Keywords: Plasma chemistry, Laser discharge, Plasma physics, Atomic process, Laser physics.
Classification: 15, 19.1.

Subprograms used:
Cat Id Title Reference
ACWX_v1_0 BOLTZ CPC 11(1976)369
ACZD_v1_0 REACS CPC 18(1979)353
ACZF_v1_0 DATSTOR CPC 18(1979)377

Nature of problem:
PLASKEM is a program to predict the variation with time of the number densities of the various chemical species contained within a plasma, with particular interest in the plasma contained in the discharge tube of gas lasers. The chemical reactions within the plasma may include neutral molecule-neutral molecule collisions as well as electron- molecule, electron-ion and molecule-ion collisions.

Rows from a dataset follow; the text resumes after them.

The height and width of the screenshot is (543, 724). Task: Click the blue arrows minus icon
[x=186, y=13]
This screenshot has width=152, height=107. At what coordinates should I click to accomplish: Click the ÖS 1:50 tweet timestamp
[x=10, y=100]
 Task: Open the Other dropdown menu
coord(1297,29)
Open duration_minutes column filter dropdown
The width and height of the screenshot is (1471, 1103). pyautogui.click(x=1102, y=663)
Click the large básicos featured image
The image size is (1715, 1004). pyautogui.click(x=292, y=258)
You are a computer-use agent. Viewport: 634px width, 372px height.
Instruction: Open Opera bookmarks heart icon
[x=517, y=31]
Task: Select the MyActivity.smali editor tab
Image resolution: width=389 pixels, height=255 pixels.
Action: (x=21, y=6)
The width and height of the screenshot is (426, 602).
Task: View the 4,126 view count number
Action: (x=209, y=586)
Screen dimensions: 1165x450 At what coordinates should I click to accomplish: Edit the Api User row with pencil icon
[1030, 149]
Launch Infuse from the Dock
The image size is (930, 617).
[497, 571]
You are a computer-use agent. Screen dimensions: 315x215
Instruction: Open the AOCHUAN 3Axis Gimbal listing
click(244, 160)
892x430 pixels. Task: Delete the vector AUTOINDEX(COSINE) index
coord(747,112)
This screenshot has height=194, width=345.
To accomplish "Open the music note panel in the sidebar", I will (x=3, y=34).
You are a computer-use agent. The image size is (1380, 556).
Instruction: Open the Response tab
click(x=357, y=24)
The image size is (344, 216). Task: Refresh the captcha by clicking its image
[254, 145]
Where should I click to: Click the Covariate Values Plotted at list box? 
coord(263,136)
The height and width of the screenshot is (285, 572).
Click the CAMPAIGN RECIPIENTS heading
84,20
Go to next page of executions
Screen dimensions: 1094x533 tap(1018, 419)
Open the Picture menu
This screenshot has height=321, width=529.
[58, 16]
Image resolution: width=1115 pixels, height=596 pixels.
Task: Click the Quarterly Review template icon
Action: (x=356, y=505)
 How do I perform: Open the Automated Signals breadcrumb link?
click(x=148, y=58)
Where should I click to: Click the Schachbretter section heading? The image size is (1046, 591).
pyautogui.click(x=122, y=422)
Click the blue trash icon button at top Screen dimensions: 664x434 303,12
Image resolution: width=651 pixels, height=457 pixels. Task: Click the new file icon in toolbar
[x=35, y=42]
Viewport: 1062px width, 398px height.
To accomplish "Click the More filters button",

The plasma is assumed initially to contain known fractions of primary species which react to form secondary species.

Solution method:
The time rates of change of the number densities of the chemical species are described by a set of coupled, nonlinear differential equations. One equation is required for each primary and each secondary species. An additional equation is required to account for changes in the effective electron temperature. The equations are solved by three alternative methods, (1) Runge-Kutta method, (2) initially by the Runge- Kutta method and subsequently by a modified Hamming predictor-corrector method, (3) Gear's method.

The model used is a spatially independent one, reactions involving the container walls are neglected. The model assumes that the ambient gas temperature remains constant.

Running time:
To solve 20 equations over a period of 300 ns on the ICL 1906A requires of the order of 50 s.